Interface element data:
==============================

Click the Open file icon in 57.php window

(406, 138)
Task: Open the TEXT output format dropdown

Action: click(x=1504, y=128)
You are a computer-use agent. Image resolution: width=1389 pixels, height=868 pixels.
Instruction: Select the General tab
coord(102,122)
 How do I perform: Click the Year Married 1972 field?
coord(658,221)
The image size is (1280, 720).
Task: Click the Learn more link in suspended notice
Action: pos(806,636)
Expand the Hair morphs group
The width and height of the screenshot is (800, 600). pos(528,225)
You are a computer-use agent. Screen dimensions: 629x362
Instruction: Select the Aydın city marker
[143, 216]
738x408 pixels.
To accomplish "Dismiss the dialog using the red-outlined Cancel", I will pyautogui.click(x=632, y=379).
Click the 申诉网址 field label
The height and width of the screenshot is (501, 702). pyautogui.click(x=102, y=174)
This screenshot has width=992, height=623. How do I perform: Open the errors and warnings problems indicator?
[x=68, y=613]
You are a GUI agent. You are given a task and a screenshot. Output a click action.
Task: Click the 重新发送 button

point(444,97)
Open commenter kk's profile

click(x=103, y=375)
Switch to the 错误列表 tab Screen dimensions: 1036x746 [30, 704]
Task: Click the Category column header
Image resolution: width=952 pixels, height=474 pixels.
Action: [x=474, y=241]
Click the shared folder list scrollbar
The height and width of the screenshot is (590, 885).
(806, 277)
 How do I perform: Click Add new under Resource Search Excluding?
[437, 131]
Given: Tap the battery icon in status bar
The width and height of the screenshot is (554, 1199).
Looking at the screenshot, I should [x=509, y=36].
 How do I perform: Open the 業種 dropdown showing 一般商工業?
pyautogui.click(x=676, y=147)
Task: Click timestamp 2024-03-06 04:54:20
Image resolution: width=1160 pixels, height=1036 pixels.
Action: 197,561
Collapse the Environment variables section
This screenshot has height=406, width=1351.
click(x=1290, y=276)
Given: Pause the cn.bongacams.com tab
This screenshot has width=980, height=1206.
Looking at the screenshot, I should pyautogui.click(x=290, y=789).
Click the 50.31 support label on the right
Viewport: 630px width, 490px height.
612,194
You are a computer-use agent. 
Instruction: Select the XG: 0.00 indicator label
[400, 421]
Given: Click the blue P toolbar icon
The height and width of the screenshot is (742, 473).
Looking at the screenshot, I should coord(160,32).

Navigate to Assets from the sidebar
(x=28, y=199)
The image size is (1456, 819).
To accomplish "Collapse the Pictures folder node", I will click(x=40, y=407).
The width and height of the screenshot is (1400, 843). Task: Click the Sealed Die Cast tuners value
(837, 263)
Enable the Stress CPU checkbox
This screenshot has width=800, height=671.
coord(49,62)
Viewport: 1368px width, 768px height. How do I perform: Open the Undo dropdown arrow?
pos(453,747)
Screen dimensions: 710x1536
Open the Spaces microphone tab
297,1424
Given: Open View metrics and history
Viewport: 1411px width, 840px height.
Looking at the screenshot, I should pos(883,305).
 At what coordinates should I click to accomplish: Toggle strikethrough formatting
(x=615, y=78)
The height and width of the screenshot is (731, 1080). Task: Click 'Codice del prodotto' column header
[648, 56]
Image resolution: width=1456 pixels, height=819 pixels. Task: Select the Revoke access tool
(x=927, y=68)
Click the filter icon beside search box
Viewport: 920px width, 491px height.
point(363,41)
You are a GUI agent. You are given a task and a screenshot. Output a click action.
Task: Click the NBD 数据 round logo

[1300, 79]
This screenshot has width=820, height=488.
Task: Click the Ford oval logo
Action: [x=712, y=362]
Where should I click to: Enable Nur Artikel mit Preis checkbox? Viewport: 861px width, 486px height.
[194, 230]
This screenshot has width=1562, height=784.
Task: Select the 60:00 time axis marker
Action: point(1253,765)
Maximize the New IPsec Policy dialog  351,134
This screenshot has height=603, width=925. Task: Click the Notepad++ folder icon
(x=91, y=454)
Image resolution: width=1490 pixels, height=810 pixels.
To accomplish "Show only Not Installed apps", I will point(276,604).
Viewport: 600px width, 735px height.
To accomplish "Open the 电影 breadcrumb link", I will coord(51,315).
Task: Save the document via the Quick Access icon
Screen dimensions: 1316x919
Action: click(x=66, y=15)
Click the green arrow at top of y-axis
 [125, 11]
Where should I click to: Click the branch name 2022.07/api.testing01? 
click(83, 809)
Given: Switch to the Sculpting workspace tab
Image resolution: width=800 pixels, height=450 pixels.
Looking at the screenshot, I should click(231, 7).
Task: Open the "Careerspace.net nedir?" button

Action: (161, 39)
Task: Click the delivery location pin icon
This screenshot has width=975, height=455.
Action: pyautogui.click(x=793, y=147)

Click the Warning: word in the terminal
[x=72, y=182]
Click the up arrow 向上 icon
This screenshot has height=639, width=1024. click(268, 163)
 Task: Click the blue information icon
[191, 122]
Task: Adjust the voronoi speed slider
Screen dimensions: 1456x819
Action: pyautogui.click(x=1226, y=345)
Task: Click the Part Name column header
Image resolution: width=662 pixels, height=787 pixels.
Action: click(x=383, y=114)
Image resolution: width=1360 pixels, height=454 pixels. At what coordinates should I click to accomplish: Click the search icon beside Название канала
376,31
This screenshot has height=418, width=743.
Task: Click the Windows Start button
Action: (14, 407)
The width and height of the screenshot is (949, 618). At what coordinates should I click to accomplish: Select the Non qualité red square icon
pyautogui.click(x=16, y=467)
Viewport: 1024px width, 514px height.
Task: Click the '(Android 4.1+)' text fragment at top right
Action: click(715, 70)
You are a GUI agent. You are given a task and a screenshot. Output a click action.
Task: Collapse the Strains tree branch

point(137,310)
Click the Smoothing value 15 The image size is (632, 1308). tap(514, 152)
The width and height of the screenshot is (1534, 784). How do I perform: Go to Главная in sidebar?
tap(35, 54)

==============================

STATED EXERCISE: Lay out the data from the line containing "Task: Click the delivery location pin icon" up to and including the line containing "Action: pyautogui.click(x=1226, y=345)" as a Markdown table with the columns Row and Line. Give each line its own numbered row and leave out blank lines.

RESPONSE TO THE EXERCISE:
| Row | Line |
|---|---|
| 1 | Task: Click the delivery location pin icon |
| 2 | This screenshot has width=975, height=455. |
| 3 | Action: pyautogui.click(x=793, y=147) |
| 4 | Click the Warning: word in the terminal |
| 5 | [x=72, y=182] |
| 6 | Click the up arrow 向上 icon |
| 7 | This screenshot has height=639, width=1024. click(268, 163) |
| 8 |  Task: Click the blue information icon |
| 9 | [191, 122] |
| 10 | Task: Adjust the voronoi speed slider |
| 11 | Screen dimensions: 1456x819 |
| 12 | Action: pyautogui.click(x=1226, y=345) |